Supplied data:
==========
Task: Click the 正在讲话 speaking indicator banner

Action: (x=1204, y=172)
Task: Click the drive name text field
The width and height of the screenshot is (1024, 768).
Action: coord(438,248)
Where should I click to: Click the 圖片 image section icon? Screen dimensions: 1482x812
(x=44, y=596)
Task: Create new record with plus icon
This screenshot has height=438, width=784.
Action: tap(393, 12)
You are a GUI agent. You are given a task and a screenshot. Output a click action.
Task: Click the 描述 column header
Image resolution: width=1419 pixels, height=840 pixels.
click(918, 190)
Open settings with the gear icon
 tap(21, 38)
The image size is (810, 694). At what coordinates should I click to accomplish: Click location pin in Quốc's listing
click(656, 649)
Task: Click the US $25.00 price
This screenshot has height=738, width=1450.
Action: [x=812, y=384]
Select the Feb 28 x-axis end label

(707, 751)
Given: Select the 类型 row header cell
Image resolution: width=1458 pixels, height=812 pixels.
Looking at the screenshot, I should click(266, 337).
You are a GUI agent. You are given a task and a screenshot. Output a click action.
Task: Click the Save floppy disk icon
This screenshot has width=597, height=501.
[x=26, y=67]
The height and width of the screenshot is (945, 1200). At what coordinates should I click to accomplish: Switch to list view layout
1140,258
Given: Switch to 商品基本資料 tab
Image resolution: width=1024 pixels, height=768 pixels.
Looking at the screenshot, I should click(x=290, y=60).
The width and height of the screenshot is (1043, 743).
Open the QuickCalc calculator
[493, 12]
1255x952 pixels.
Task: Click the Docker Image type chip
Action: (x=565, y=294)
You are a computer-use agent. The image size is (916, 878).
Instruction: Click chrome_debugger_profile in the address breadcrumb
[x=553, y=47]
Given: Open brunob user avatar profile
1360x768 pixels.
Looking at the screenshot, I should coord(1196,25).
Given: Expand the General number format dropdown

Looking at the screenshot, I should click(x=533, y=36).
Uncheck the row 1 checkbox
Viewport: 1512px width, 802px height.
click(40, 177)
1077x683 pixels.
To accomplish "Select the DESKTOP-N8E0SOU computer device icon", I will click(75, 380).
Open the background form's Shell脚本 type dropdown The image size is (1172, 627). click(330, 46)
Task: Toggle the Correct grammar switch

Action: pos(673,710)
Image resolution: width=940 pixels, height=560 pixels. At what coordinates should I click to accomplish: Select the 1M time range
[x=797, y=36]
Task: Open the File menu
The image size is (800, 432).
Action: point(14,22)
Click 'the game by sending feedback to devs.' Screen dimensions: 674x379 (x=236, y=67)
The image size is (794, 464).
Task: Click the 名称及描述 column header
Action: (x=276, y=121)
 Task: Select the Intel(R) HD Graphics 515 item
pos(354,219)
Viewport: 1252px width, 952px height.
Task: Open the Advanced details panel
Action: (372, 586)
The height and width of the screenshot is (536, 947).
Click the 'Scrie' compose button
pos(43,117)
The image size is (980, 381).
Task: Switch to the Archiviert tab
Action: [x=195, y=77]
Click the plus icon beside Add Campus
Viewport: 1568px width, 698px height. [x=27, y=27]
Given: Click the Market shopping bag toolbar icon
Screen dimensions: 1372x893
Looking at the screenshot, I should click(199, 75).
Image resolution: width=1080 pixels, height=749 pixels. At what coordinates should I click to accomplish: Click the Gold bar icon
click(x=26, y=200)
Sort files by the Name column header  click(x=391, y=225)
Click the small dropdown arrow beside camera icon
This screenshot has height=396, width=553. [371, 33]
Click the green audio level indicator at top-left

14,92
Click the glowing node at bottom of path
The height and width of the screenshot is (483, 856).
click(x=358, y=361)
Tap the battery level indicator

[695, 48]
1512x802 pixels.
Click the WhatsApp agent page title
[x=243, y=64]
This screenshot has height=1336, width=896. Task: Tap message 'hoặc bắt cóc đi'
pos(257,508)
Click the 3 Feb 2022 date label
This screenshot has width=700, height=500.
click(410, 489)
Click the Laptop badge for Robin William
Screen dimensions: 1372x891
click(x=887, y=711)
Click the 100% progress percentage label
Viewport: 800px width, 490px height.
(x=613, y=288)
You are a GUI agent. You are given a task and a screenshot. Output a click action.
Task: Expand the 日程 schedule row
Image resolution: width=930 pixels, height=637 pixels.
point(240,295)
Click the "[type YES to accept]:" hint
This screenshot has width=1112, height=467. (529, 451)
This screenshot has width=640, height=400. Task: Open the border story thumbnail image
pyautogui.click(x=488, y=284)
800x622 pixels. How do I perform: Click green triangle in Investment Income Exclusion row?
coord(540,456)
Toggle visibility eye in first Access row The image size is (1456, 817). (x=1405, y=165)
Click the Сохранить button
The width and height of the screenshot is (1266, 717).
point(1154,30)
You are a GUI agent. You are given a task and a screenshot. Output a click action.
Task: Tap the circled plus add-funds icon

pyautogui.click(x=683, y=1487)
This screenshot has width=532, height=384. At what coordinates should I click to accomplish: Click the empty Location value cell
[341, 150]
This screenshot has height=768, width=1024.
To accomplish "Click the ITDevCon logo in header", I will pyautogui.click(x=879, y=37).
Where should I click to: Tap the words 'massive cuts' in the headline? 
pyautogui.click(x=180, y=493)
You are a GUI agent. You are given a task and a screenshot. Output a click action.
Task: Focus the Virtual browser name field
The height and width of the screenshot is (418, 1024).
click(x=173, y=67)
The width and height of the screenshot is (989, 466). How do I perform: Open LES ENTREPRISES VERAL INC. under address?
==========
Rewrite all of the material above, substituting "desktop assistant" for every occurrence of "GUI agent" and leaving everything else unchanged.

Task: Click the 正在讲话 speaking indicator banner

Action: (x=1204, y=172)
Task: Click the drive name text field
The width and height of the screenshot is (1024, 768).
Action: coord(438,248)
Where should I click to: Click the 圖片 image section icon? Screen dimensions: 1482x812
(x=44, y=596)
Task: Create new record with plus icon
This screenshot has height=438, width=784.
Action: tap(393, 12)
You are a desktop assistant. You are given a task and a screenshot. Output a click action.
Task: Click the 描述 column header
Image resolution: width=1419 pixels, height=840 pixels.
click(918, 190)
Open settings with the gear icon
 tap(21, 38)
The image size is (810, 694). At what coordinates should I click to accomplish: Click location pin in Quốc's listing
click(656, 649)
Task: Click the US $25.00 price
This screenshot has height=738, width=1450.
Action: [x=812, y=384]
Select the Feb 28 x-axis end label

(707, 751)
Given: Select the 类型 row header cell
Image resolution: width=1458 pixels, height=812 pixels.
Looking at the screenshot, I should click(266, 337).
You are a desktop assistant. You are given a task and a screenshot. Output a click action.
Task: Click the Save floppy disk icon
This screenshot has width=597, height=501.
[x=26, y=67]
The height and width of the screenshot is (945, 1200). At what coordinates should I click to accomplish: Switch to list view layout
1140,258
Given: Switch to 商品基本資料 tab
Image resolution: width=1024 pixels, height=768 pixels.
Looking at the screenshot, I should click(x=290, y=60).
The width and height of the screenshot is (1043, 743).
Open the QuickCalc calculator
[493, 12]
1255x952 pixels.
Task: Click the Docker Image type chip
Action: (x=565, y=294)
You are a computer-use agent. The image size is (916, 878).
Instruction: Click chrome_debugger_profile in the address breadcrumb
[x=553, y=47]
Given: Open brunob user avatar profile
1360x768 pixels.
Looking at the screenshot, I should coord(1196,25).
Given: Expand the General number format dropdown

Looking at the screenshot, I should click(x=533, y=36).
Uncheck the row 1 checkbox
Viewport: 1512px width, 802px height.
click(40, 177)
1077x683 pixels.
To accomplish "Select the DESKTOP-N8E0SOU computer device icon", I will click(75, 380).
Open the background form's Shell脚本 type dropdown The image size is (1172, 627). click(330, 46)
Task: Toggle the Correct grammar switch

Action: pos(673,710)
Image resolution: width=940 pixels, height=560 pixels. At what coordinates should I click to accomplish: Select the 1M time range
[x=797, y=36]
Task: Open the File menu
The image size is (800, 432).
Action: point(14,22)
Click 'the game by sending feedback to devs.' Screen dimensions: 674x379 (x=236, y=67)
The image size is (794, 464).
Task: Click the 名称及描述 column header
Action: (x=276, y=121)
 Task: Select the Intel(R) HD Graphics 515 item
pos(354,219)
Viewport: 1252px width, 952px height.
Task: Open the Advanced details panel
Action: (372, 586)
The height and width of the screenshot is (536, 947).
Click the 'Scrie' compose button
pos(43,117)
The image size is (980, 381).
Task: Switch to the Archiviert tab
Action: [x=195, y=77]
Click the plus icon beside Add Campus
Viewport: 1568px width, 698px height. [x=27, y=27]
Given: Click the Market shopping bag toolbar icon
Screen dimensions: 1372x893
Looking at the screenshot, I should click(199, 75).
Image resolution: width=1080 pixels, height=749 pixels. At what coordinates should I click to accomplish: Click the Gold bar icon
click(x=26, y=200)
Sort files by the Name column header  click(x=391, y=225)
Click the small dropdown arrow beside camera icon
This screenshot has height=396, width=553. [371, 33]
Click the green audio level indicator at top-left

14,92
Click the glowing node at bottom of path
The height and width of the screenshot is (483, 856).
click(x=358, y=361)
Tap the battery level indicator

[695, 48]
1512x802 pixels.
Click the WhatsApp agent page title
[x=243, y=64]
This screenshot has height=1336, width=896. Task: Tap message 'hoặc bắt cóc đi'
pos(257,508)
Click the 3 Feb 2022 date label
This screenshot has width=700, height=500.
click(410, 489)
Click the Laptop badge for Robin William
Screen dimensions: 1372x891
click(x=887, y=711)
Click the 100% progress percentage label
Viewport: 800px width, 490px height.
(x=613, y=288)
You are a desktop assistant. You are given a task and a screenshot. Output a click action.
Task: Expand the 日程 schedule row
Image resolution: width=930 pixels, height=637 pixels.
point(240,295)
Click the "[type YES to accept]:" hint
This screenshot has width=1112, height=467. (529, 451)
This screenshot has width=640, height=400. Task: Open the border story thumbnail image
pyautogui.click(x=488, y=284)
800x622 pixels. How do I perform: Click green triangle in Investment Income Exclusion row?
coord(540,456)
Toggle visibility eye in first Access row The image size is (1456, 817). (x=1405, y=165)
Click the Сохранить button
The width and height of the screenshot is (1266, 717).
point(1154,30)
You are a desktop assistant. You are given a task and a screenshot. Output a click action.
Task: Tap the circled plus add-funds icon

pyautogui.click(x=683, y=1487)
This screenshot has width=532, height=384. At what coordinates should I click to accomplish: Click the empty Location value cell
[341, 150]
This screenshot has height=768, width=1024.
To accomplish "Click the ITDevCon logo in header", I will pyautogui.click(x=879, y=37).
Where should I click to: Tap the words 'massive cuts' in the headline? 
pyautogui.click(x=180, y=493)
You are a desktop assistant. You are given a task and a screenshot. Output a click action.
Task: Focus the Virtual browser name field
The height and width of the screenshot is (418, 1024).
click(x=173, y=67)
The width and height of the screenshot is (989, 466). How do I perform: Open LES ENTREPRISES VERAL INC. under address?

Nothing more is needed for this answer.